[Entries drawn from a collection]
START
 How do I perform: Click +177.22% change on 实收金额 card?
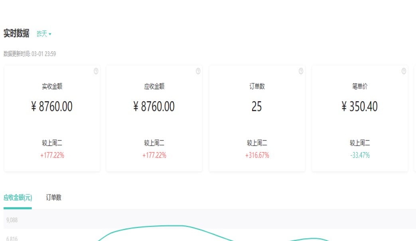click(52, 155)
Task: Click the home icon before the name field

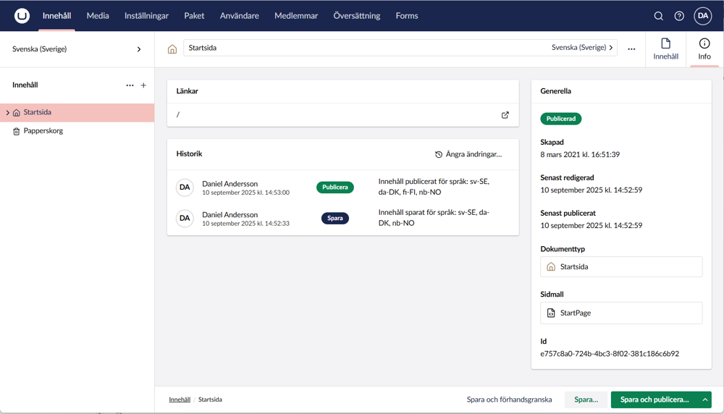Action: click(x=172, y=49)
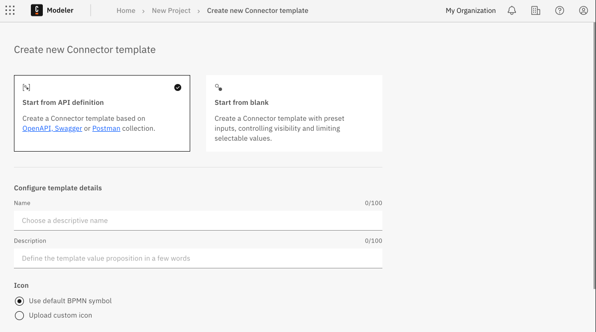This screenshot has height=332, width=596.
Task: Select Upload custom icon
Action: [19, 315]

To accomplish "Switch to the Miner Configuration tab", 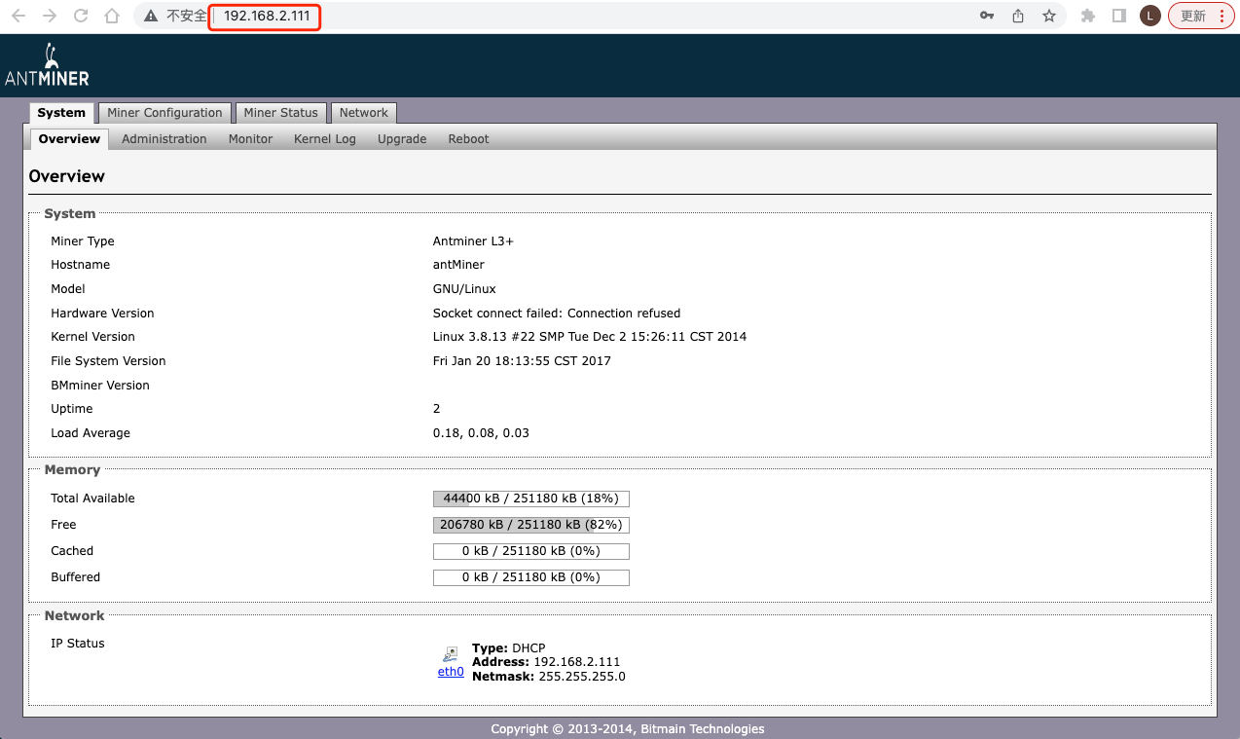I will 164,112.
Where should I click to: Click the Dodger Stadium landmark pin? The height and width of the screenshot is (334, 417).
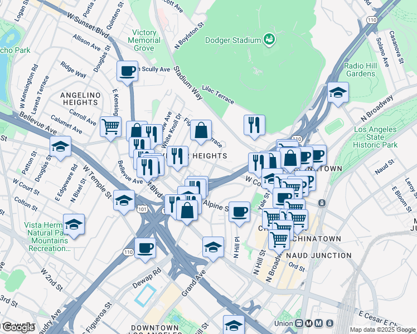(x=269, y=40)
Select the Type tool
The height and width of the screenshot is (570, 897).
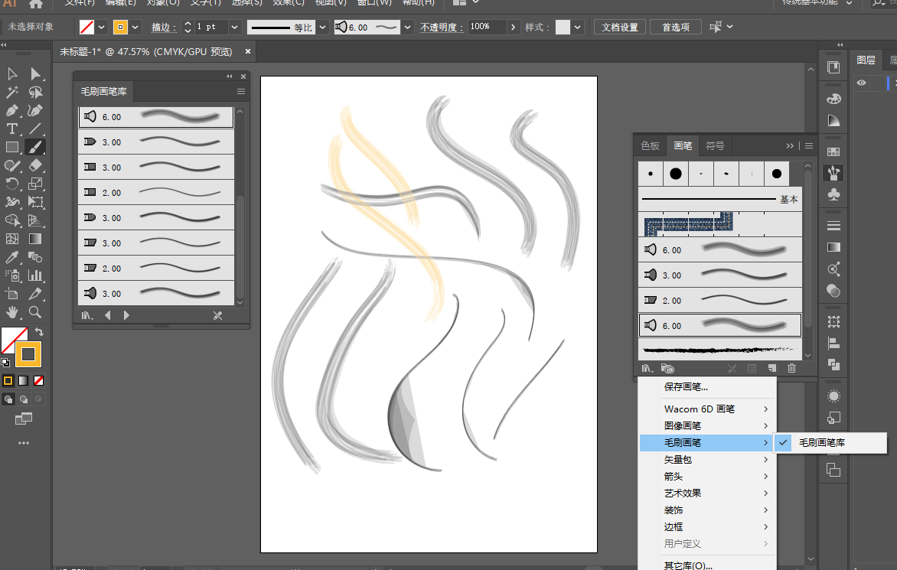coord(12,129)
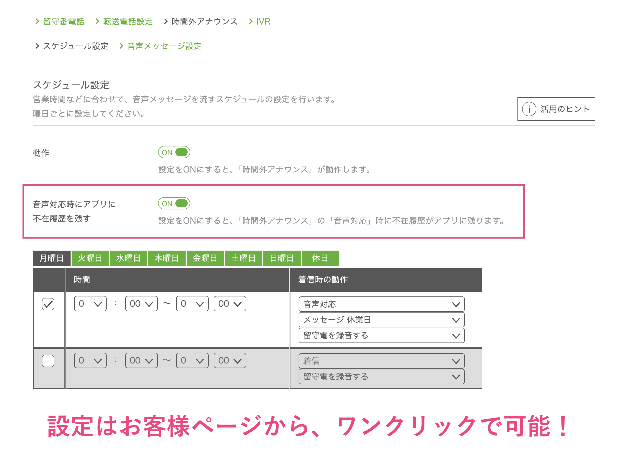Viewport: 621px width, 460px height.
Task: Click chevron icon before 音声メッセージ設定
Action: [121, 46]
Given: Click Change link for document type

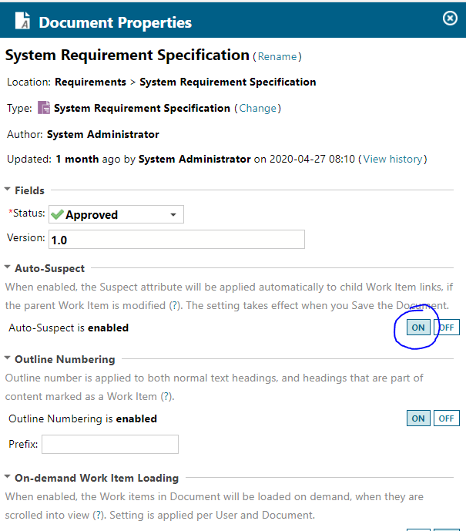Looking at the screenshot, I should (x=257, y=108).
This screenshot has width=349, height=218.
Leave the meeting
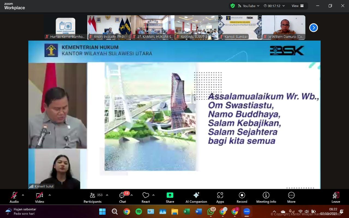point(336,197)
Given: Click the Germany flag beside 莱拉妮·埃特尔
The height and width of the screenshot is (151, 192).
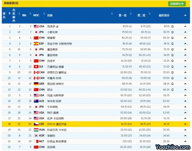Looking at the screenshot, I should 36,84.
END
**TASK REQUIREMENTS**: Could you copy, word for word, everything from the line containing "Select the Type tool" down to the end of the records, leaving out the pictures?

**REPLY TO THE EXERCISE**:
Select the Type tool
The height and width of the screenshot is (570, 897).
coord(12,129)
Viewport: 621px width, 460px height.
Task: Click chevron icon before 音声メッセージ設定
Action: [121, 46]
Given: Click Change link for document type

Looking at the screenshot, I should (x=257, y=108).
This screenshot has width=349, height=218.
Leave the meeting
point(336,197)
Given: Click the Germany flag beside 莱拉妮·埃特尔
The height and width of the screenshot is (151, 192).
Looking at the screenshot, I should 36,84.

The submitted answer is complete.